НИ О ЧЕМ серьезном думать было нельзя. И ни о чем непонятном. Надо было позаботиться о семье, и потом выполнить свою работу. И точка.
Таковы были правила.
***
Через несколько часов после заката они наконец пересекли по мосту Миссисипи (река казалась очень широким участком зловеще темной воды) и въехали в маленький город Дайрсбург, штат Теннесси. Дин сумел найти дешевый мотель с одноэтажной планировкой, где можно было запарковаться сзади прямо у двери в номер, так, чтобы их не было видно из офиса. При такой планировке мотеля Каса легко было провести в номер на ужин и для того, чтобы он мог освежиться. (Согласно указаниям Мака, Касу пока не разрешалось принимать полноценный душ из-за ранок от титановых спиц, но Кас сказал, что уже приноровился обтираться влажным полотенцем.)

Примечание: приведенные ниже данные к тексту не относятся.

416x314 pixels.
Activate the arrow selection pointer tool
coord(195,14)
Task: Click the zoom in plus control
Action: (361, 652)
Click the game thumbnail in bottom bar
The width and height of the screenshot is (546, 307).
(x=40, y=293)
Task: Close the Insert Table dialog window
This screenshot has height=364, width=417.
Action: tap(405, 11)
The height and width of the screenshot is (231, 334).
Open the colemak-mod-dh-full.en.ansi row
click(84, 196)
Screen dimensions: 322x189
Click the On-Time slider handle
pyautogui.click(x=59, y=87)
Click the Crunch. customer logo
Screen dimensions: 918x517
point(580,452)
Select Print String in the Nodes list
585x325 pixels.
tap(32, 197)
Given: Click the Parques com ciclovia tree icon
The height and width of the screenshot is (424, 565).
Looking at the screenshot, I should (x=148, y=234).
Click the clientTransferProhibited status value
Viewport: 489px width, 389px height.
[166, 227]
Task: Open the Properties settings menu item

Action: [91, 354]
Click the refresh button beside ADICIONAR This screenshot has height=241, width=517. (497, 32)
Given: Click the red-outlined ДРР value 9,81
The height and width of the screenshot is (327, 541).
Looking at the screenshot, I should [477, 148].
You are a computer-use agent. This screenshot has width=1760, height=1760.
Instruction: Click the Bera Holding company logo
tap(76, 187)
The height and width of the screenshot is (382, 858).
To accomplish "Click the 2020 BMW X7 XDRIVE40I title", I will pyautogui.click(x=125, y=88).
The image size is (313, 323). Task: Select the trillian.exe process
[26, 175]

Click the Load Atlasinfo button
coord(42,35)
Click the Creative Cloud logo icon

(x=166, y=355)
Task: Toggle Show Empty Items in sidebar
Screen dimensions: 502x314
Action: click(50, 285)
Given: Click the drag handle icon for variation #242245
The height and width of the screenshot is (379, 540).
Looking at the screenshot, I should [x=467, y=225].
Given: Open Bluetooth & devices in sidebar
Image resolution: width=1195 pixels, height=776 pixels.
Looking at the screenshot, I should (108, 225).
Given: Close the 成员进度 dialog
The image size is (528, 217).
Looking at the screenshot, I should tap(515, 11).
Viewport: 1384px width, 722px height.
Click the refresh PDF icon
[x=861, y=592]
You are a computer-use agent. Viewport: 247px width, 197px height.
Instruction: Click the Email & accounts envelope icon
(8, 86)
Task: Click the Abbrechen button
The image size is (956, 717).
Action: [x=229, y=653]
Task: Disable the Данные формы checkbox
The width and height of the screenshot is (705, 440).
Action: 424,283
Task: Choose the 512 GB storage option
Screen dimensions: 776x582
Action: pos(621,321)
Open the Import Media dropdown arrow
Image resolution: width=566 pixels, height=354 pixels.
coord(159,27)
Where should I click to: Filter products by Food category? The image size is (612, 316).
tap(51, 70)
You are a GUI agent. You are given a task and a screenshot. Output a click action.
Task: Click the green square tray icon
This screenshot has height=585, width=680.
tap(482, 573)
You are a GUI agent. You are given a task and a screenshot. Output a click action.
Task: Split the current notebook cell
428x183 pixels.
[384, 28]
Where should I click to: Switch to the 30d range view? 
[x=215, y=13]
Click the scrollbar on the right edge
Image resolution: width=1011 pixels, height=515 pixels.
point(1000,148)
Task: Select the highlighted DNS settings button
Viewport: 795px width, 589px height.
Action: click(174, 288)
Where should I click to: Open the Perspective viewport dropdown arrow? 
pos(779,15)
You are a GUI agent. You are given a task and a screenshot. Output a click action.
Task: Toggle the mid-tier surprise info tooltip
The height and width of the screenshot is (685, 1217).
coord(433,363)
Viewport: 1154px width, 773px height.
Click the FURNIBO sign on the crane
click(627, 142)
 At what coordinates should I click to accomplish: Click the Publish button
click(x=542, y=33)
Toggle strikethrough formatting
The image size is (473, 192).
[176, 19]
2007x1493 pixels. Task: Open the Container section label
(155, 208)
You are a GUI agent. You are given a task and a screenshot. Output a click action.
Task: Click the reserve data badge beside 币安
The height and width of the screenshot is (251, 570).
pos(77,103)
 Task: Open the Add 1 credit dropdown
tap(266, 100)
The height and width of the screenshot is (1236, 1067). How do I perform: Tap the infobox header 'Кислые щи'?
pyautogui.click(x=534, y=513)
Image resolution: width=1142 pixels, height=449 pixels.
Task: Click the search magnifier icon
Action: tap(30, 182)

После ужина и обтирания Кас настоял на том, чтобы спать в автобусе снаружи. Он был совершенно очарован автобусом (он называл его исключительно «мой автобус») и ему нравилось думать, что снаружи он может оставаться на часах. Дин немного нервничал по этому поводу, но автобус был хорошо защищен, и у Каса под боком имелось разнообразное оружие, плюс ангельский клинок, плюс телефон, плюс ключ от номера, и Кас снова и снова уверял Дина, что с ним ничего не случится. Но Дин чувствовал, что надо его проводить, помочь ему развернуть матрас и устроиться. Потом, пока Дин сидел в задней части автобуса, подтыкая одеяло вокруг ног Каса, уже собираясь пожелать ему спокойной ночи, он заметил, что кончики перьев Каса были немного растрепаны.